Botswana politician (born 1965)

Thomas Kagiso Mmusi (born 25 October 1965) is a Botswana politician and businessman that served as the Minister of Defence and Security from 2022 to 2024. Prior to this, he was the Minister of Defence, Justice and Security from 2019 to 2022. He is the son of Peter Mmusi, Vice President of Botswana from 1983 to 1992.

== Career ==
Mmusi attended the Management Development Programme at the University of Cape Town Business School, and he founded the holding company Pula Holdings. He was asked to stand for Parliament following the death of his father in 1994, but he declined to pursue business. In 2008, he served on the Botswana Democratic Party finance committee, and he was chosen as the party's deputy treasurer. In the 2019 general election, Mmusi was elected as MP for Gabane-Mmankgodi with 12,204 votes out of 19,209 votes cast. After his election, Mmusi was chosen as Minister of Defence, Justice and Security in the cabinet of President Mokgweetsi Masisi.

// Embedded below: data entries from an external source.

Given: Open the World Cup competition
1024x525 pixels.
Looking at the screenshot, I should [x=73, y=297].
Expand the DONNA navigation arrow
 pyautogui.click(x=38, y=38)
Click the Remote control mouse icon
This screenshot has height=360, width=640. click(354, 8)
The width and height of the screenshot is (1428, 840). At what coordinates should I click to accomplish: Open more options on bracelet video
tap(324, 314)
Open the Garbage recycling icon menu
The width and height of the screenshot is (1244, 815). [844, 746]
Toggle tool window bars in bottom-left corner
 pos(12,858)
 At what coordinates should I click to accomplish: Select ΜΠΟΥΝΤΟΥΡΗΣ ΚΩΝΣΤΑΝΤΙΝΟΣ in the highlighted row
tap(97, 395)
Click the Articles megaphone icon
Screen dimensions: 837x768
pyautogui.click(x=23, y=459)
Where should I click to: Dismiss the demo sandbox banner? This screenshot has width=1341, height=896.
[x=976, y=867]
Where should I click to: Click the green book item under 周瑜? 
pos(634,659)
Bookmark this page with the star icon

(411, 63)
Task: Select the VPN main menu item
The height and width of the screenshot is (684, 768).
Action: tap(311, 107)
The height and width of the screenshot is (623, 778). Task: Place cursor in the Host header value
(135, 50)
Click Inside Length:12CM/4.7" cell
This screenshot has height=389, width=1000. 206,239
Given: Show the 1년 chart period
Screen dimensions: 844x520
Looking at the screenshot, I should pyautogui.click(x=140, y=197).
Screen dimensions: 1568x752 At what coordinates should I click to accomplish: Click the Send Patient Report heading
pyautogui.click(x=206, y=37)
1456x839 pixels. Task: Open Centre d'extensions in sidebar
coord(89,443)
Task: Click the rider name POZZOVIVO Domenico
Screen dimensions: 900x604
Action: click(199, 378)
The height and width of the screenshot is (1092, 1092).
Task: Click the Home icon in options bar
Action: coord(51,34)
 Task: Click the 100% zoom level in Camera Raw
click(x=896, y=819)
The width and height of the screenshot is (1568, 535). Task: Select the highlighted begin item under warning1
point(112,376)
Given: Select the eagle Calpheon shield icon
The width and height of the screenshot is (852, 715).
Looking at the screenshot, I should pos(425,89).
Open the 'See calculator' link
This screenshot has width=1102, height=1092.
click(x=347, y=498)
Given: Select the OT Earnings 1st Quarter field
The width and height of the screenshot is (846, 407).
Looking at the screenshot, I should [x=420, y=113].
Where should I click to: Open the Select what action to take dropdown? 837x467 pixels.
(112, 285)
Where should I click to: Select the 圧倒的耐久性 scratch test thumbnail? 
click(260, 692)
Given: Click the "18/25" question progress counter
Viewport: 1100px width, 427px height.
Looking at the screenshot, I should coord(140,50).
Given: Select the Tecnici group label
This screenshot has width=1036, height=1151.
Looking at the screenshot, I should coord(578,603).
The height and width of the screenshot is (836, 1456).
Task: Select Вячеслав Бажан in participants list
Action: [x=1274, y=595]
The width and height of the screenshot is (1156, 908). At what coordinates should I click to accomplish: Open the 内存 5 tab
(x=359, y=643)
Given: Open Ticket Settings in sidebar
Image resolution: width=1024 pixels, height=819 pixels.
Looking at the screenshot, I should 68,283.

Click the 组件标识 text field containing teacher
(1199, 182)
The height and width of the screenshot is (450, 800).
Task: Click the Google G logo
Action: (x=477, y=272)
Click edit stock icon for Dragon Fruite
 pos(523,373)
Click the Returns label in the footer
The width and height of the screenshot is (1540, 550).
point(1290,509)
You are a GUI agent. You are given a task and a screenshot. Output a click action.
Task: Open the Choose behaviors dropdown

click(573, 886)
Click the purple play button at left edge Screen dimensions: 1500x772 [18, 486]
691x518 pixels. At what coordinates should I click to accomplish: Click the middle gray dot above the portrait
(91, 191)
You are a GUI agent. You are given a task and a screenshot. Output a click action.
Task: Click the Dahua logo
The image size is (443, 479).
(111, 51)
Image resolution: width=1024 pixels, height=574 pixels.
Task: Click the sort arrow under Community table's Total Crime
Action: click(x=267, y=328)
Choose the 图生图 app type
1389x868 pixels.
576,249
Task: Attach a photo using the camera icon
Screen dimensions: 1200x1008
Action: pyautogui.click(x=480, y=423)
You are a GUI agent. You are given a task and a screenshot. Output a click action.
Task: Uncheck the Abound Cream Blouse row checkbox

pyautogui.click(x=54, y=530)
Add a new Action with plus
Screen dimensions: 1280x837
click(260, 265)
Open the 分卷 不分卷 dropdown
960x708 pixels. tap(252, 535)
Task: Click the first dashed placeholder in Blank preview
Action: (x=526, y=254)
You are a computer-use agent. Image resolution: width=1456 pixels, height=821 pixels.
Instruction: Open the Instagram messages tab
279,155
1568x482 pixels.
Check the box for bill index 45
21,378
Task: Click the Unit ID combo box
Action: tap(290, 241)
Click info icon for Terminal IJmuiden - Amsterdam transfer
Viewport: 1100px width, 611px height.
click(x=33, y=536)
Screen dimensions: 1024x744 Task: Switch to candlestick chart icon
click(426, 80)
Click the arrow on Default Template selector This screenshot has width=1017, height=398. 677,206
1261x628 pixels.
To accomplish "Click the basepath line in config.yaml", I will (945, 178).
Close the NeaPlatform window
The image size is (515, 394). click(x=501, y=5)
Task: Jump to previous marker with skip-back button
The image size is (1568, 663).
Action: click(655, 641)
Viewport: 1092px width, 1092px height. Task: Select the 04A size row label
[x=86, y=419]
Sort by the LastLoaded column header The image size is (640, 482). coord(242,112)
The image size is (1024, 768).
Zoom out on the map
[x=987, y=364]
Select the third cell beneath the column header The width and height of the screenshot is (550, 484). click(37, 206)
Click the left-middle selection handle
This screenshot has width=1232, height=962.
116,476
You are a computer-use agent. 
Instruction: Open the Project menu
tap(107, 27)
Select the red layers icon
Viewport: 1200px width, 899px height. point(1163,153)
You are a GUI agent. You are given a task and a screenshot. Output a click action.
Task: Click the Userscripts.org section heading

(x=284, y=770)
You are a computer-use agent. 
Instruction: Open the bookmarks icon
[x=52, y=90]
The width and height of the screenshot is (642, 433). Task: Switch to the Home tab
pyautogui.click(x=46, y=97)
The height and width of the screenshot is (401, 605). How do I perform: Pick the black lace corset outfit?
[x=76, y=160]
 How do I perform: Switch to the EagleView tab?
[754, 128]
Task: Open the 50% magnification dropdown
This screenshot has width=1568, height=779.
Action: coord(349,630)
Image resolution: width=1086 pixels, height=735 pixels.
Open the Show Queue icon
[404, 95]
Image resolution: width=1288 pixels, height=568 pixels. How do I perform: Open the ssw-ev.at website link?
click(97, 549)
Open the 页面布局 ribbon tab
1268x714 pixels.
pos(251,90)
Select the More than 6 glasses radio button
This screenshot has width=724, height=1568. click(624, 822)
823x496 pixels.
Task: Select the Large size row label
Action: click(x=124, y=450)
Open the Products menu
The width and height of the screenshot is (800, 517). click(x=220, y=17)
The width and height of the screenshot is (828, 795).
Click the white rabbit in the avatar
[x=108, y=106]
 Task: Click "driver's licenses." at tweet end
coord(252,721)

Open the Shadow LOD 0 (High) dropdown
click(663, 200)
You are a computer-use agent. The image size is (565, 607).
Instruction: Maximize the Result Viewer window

While speaking at a police conference in February 2022, Mmusi encouraged police forces to show less restraint in response to rising crime and to "eliminate" criminals. The statement was made shortly after a random attack on cabinet minister Edwin Dikoloti. One week after the statement was made, state security controversially killed 10 suspects of a robbery. Mmusi clarified his statement in March 2022, emphasizing vigilance rather than aggression.

In 2022, the Ministry of Justice was created as a new ministry, and Mmusi was designated as the Minister of Defence and Security.